EXERCISE OBJECTIVE: Starting with the line that contains "Task: Filter For you by Male" and going on through the end of the entries, change "Instruction" to "Goal" wherever it appears. Give those lines again with nothing else altered.
........
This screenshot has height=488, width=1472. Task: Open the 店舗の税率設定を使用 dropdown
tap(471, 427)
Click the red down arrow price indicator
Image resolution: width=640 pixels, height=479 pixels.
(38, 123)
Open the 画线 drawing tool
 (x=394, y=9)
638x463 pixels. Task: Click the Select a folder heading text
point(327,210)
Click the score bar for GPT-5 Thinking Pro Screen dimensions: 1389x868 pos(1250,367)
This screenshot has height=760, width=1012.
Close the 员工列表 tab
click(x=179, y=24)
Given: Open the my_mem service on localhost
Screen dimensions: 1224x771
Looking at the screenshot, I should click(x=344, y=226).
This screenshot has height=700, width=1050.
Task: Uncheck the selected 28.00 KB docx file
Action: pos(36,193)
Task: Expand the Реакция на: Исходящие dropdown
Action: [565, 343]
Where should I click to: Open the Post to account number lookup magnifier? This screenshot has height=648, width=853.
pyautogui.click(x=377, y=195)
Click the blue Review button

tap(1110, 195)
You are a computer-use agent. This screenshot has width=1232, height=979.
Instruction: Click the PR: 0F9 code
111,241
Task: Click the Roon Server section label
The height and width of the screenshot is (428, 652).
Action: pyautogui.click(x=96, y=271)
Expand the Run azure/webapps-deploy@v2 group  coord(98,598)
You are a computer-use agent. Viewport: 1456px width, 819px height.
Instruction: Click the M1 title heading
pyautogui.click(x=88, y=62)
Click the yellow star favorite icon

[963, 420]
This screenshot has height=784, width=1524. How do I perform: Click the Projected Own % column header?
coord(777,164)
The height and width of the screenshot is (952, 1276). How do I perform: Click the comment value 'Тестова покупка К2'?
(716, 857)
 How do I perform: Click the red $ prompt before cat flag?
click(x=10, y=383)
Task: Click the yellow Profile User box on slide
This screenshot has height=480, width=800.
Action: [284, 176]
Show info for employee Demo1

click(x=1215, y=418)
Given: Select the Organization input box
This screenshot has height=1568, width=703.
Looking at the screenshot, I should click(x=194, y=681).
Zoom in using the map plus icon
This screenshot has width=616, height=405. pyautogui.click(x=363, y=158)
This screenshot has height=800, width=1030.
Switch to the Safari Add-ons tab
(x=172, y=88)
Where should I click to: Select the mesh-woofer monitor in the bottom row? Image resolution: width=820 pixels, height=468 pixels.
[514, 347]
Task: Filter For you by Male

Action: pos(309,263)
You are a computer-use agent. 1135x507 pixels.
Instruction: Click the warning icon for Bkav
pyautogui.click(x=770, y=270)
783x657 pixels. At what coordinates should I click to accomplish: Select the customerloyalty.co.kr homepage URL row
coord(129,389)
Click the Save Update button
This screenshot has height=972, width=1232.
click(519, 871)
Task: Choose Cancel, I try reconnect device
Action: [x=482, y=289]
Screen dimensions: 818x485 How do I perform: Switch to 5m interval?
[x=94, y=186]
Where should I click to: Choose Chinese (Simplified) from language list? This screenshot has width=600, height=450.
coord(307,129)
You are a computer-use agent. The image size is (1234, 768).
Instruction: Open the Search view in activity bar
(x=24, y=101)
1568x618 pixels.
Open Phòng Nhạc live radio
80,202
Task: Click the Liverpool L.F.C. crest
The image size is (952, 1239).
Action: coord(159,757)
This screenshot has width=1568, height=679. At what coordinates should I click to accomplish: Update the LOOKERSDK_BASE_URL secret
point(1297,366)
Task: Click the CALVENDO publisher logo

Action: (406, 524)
........
CORRECT OUTPUT:
Task: Filter For you by Male

Action: pos(309,263)
You are a computer-use agent. 1135x507 pixels.
Goal: Click the warning icon for Bkav
pyautogui.click(x=770, y=270)
783x657 pixels. At what coordinates should I click to accomplish: Select the customerloyalty.co.kr homepage URL row
coord(129,389)
Click the Save Update button
This screenshot has height=972, width=1232.
click(519, 871)
Task: Choose Cancel, I try reconnect device
Action: [x=482, y=289]
Screen dimensions: 818x485 How do I perform: Switch to 5m interval?
[x=94, y=186]
Where should I click to: Choose Chinese (Simplified) from language list? This screenshot has width=600, height=450.
coord(307,129)
You are a computer-use agent. The image size is (1234, 768).
Goal: Open the Search view in activity bar
(x=24, y=101)
1568x618 pixels.
Open Phòng Nhạc live radio
80,202
Task: Click the Liverpool L.F.C. crest
The image size is (952, 1239).
Action: coord(159,757)
This screenshot has width=1568, height=679. At what coordinates should I click to accomplish: Update the LOOKERSDK_BASE_URL secret
point(1297,366)
Task: Click the CALVENDO publisher logo

Action: (406, 524)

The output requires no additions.